Help for the non-English speaker
When a patient is enrolled in the Cal MediConnect program, Dr. Donald said, “The main thing that happens is that the patient has a single point of contact to help her navigate the system and the benefits to which he is entitled.”
The Program would reach out to work with the patient usually through a nurse or case manager, who would also most likely be fluent in the patient’s native language.
Filipino caregiver Gladys Wilkom wished the Cal MediConnect had “happened sooner.” Wilkom takes care of her dual eligible father. Three years ago, he was diagnosed with aneurysm, among others. She helped him by reading through the tedious literature of his medication and filling up forms. But he refused his medication, prompting his doctor at one time to say, “I give up on you!”
This echoed Dr. Kenneth Tai’s sentiments. The Medical Director of North East Medical Services in San Francisco said, “85 percent of my patients don’t speak English. Usually, during a visit, patients get a standard letter in English from Medicare or the Center for Medicare and Medicaid Services (the agency that oversees the state administration).” Non-English speaking patients, already overwhelmed by medical instructions and regimen, have to put up with the mystery of English.
“The other difficulty is that we physicians don’t get a report of where the patient has been treated recently. We get those way, way later. If I had the feedback from HPSM, I can easily get the patient to my clinic within a week after discharge from the hospital. A follow-up needs to be done because the patient may not have gotten the hospital-prescribed regimen right. And we also have to be culturally sensitive, specially to people who don’t believe in western medicine.”
OK to opt out
There is no lock-in for beneficiaries enrolled in Cal MediConnect. Opting out can be done after or during enrollment. Duals who opt out will continue to have all their current Medicare benefits.
Duals who stay with Cal MediConnect may continue to see their existing Medicare doctor for up to six months and use their MediCal provider for a year even if the provider does not join the Cal MediConnect network.
Dr. Tai explained that the most probable reason a doctor won’t join the network is that doctor’s physicians’ group restrictions. A private physician may balk at the reimbursement negotiated by the Program. MediCal recently cut it by 10 percent. Some colleagues in private practice say $18 per visit is not sustainable.”

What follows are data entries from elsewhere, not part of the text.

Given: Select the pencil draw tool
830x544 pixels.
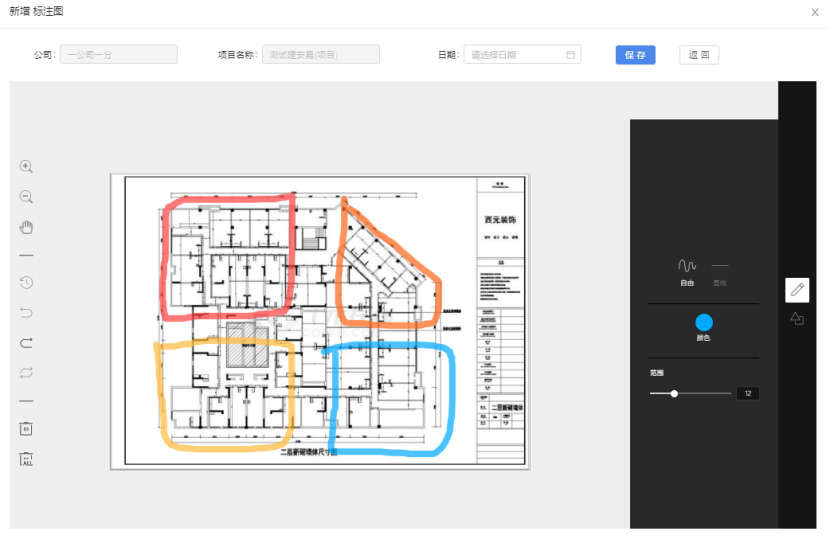Looking at the screenshot, I should 797,290.
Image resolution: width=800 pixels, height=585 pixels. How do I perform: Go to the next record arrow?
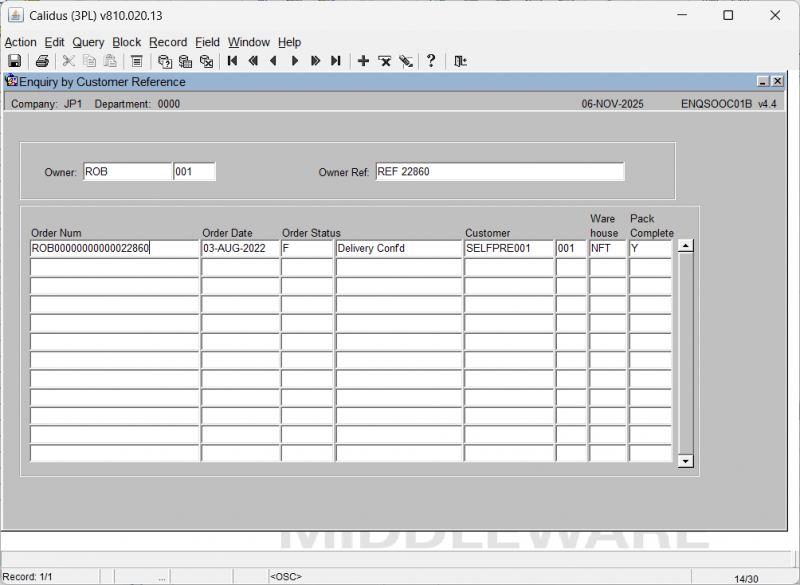tap(294, 61)
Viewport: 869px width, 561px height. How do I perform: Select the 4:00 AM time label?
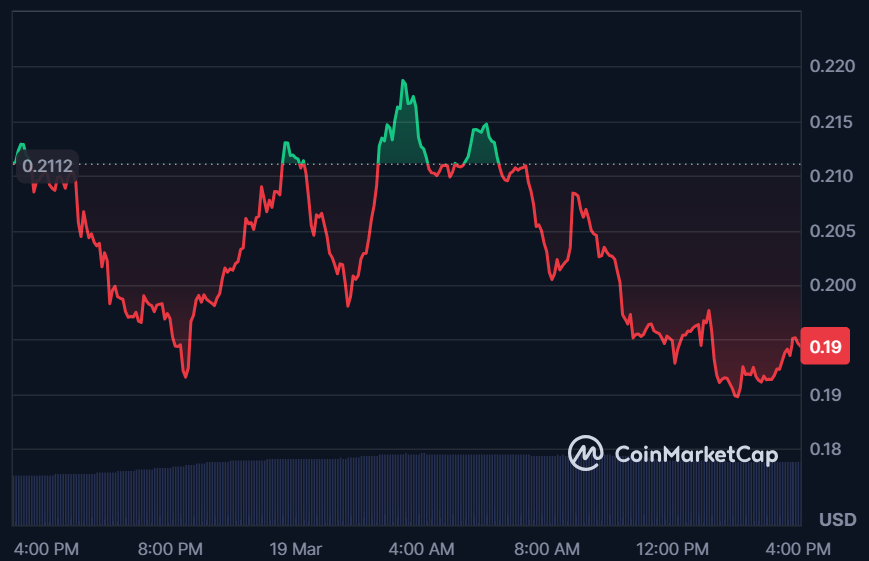pyautogui.click(x=421, y=548)
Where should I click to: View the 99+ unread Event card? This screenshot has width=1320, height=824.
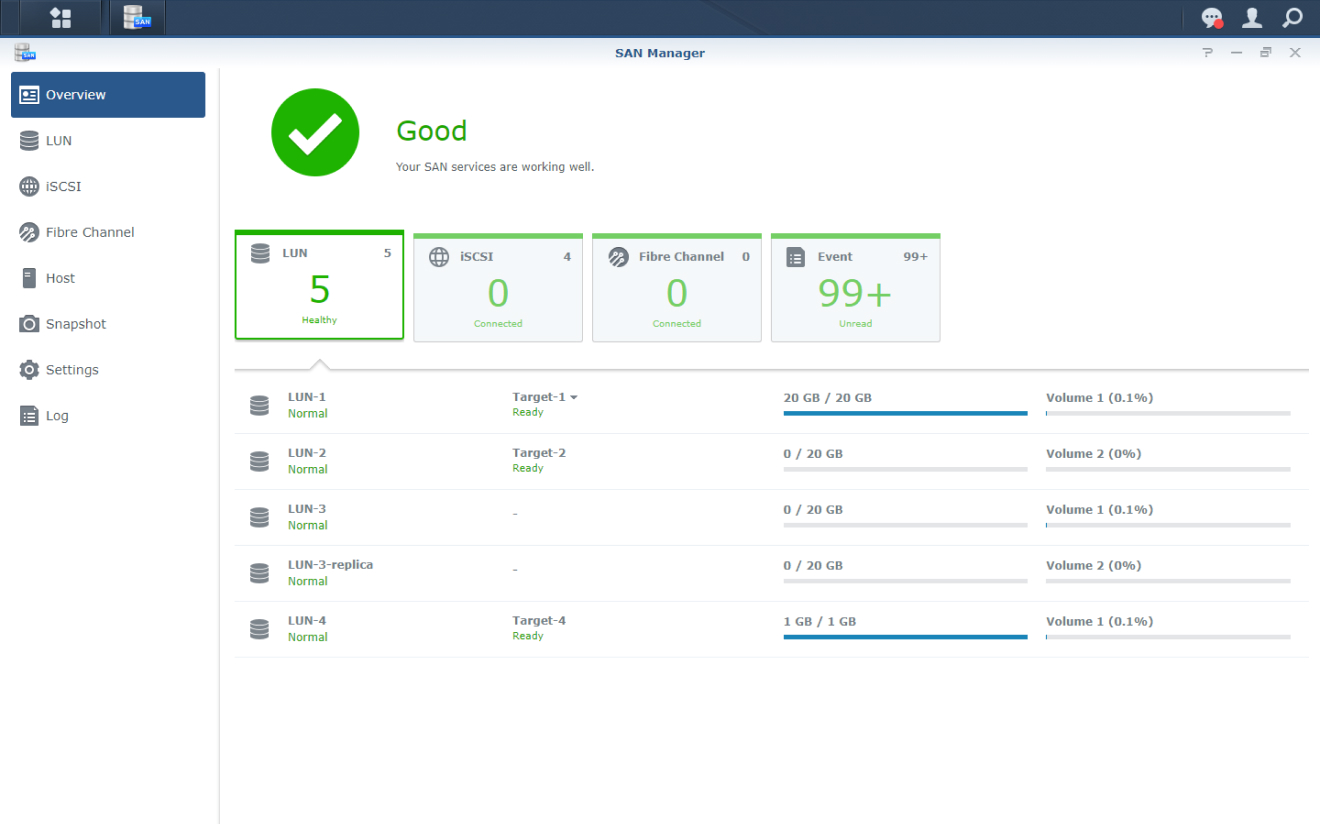pyautogui.click(x=855, y=287)
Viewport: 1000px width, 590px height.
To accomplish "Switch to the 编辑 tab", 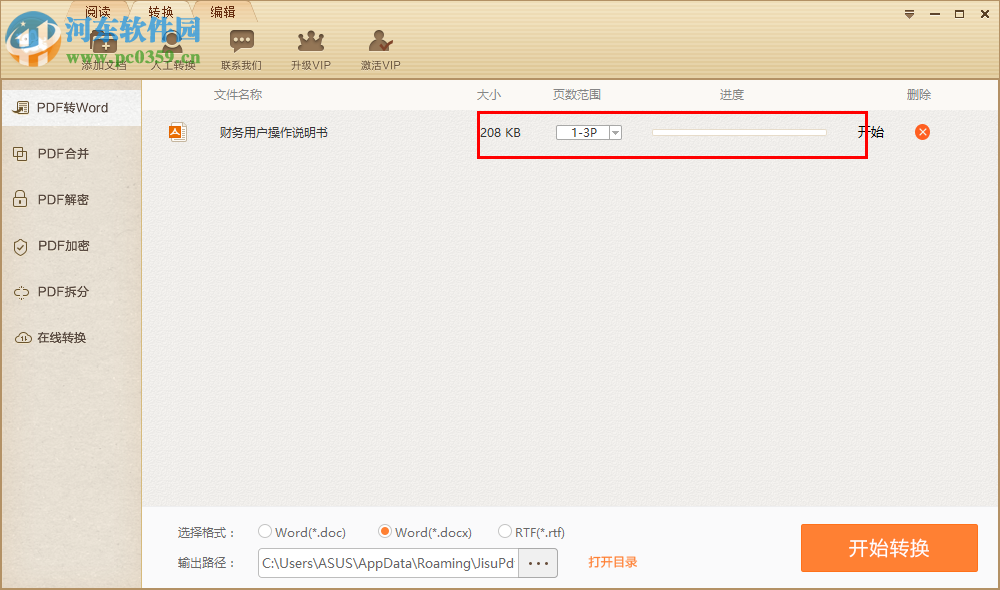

Vinson added that the challenges for Cal MediConnect to be sustainable are two-fold. “Cost-saving targets could threaten the promise of improved care and that savings may not be realized right away. But the aggressive timeline goals of the state raise concerns about the Program’s readiness and continuity in some counties.”
There are about 1.1 million dual eligible in California. The state plans to enroll 456,000 into the pilot programs. An estimated 200,000 of those will be in Los Angeles. Seven out of 10 duals are 65 or older, most of them women. One out of three dual eligible is a youngster with disability.
San Mateo County has approximately 12,371 eligibles for the Program. About 4,547 are scheduled for the April enrollment. These so called passively enrolled dual eligibles can opt out of the Program.
The HPSM currently has several other programs. The first, in place since 2006, is the Care Advantage, a special needs program for dual eligibles numbering about 8,600. They also have the Health Works Program for people who provide in-house services.
Their MediCal Program has about 85,000 members. Their Ace Program provides coverage for most adult undocumented aliens in the county, administered through the San Mateo Medical Center. Last is the Healthy Kids Program for those under 19.